§ **Stored items**:

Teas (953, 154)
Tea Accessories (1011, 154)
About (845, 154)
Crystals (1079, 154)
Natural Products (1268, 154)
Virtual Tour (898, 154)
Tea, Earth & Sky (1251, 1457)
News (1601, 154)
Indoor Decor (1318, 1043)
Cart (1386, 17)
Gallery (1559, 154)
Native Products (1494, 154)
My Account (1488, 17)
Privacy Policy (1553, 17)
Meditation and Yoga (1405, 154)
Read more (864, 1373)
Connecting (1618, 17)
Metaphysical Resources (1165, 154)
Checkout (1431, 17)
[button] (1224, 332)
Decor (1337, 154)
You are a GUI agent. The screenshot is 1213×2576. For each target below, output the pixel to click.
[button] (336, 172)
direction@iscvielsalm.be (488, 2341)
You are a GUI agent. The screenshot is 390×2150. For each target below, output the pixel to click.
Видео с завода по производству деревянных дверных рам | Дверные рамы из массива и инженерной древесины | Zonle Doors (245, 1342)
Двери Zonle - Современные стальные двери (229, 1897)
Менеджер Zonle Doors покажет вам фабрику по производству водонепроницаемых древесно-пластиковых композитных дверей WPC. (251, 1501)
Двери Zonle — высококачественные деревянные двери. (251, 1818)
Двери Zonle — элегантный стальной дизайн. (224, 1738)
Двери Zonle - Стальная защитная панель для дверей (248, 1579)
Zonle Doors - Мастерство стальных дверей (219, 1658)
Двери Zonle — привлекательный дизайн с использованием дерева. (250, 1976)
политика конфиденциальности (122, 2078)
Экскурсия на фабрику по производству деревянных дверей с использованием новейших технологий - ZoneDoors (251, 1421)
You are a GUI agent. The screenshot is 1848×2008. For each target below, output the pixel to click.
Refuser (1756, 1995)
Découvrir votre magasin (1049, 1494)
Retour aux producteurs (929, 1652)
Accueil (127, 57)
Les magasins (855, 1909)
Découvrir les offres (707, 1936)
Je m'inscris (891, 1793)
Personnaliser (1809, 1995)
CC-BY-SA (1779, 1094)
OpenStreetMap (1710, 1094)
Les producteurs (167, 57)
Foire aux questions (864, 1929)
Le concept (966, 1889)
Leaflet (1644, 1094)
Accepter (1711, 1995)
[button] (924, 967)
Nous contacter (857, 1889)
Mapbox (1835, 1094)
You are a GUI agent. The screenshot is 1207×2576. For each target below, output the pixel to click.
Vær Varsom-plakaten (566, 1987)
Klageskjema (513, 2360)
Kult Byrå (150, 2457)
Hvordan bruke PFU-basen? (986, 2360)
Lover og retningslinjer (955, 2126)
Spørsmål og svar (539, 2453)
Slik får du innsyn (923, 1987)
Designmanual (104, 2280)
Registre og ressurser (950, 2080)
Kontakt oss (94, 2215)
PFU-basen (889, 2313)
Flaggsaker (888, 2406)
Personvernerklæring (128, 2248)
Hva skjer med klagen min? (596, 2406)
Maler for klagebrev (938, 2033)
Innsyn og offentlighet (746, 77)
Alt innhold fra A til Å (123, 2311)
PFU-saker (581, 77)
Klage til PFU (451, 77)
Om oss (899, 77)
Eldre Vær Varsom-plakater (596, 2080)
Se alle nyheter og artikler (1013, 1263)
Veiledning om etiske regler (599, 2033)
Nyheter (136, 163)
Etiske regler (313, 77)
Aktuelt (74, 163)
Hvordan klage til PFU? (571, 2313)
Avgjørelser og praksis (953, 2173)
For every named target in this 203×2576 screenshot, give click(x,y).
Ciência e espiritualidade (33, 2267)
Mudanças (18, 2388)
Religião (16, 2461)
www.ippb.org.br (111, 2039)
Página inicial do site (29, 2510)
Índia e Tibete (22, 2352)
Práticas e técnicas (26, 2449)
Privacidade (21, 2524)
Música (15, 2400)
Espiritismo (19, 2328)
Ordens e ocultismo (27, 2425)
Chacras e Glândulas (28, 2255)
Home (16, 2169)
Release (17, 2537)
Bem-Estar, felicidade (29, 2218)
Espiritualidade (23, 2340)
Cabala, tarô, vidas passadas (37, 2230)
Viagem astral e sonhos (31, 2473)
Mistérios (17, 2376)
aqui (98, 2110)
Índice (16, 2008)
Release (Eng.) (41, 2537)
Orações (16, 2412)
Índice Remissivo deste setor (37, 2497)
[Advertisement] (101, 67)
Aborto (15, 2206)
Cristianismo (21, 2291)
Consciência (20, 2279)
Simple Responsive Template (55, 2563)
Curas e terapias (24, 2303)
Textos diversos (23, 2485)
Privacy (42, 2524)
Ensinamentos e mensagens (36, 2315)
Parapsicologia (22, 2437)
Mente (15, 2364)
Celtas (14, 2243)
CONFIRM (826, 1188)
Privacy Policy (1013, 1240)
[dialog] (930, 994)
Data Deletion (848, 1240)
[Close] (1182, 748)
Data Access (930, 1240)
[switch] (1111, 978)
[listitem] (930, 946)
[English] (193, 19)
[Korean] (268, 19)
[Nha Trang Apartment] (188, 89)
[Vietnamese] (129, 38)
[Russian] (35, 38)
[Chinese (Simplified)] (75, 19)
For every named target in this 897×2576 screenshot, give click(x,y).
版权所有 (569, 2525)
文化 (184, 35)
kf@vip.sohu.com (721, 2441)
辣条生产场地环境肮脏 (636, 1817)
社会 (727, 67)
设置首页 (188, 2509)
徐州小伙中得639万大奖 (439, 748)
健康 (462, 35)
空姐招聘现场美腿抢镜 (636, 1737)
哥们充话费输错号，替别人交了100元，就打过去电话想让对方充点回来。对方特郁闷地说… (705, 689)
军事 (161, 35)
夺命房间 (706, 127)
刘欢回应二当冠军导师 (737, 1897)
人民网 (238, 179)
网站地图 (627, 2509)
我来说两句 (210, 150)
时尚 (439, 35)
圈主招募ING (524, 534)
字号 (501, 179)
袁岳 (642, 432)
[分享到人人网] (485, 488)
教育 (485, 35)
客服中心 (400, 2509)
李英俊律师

§ **Brief**:
Starting from the top of the records and ending at the line that contains "[button] (336, 172)", repeat each line exactly and return only those lines.

§ **Answer for this exercise**:
Teas (953, 154)
Tea Accessories (1011, 154)
About (845, 154)
Crystals (1079, 154)
Natural Products (1268, 154)
Virtual Tour (898, 154)
Tea, Earth & Sky (1251, 1457)
News (1601, 154)
Indoor Decor (1318, 1043)
Cart (1386, 17)
Gallery (1559, 154)
Native Products (1494, 154)
My Account (1488, 17)
Privacy Policy (1553, 17)
Meditation and Yoga (1405, 154)
Read more (864, 1373)
Connecting (1618, 17)
Metaphysical Resources (1165, 154)
Checkout (1431, 17)
[button] (1224, 332)
Decor (1337, 154)
You are a GUI agent. The screenshot is 1213×2576. For each target below, output the pixel to click.
[button] (336, 172)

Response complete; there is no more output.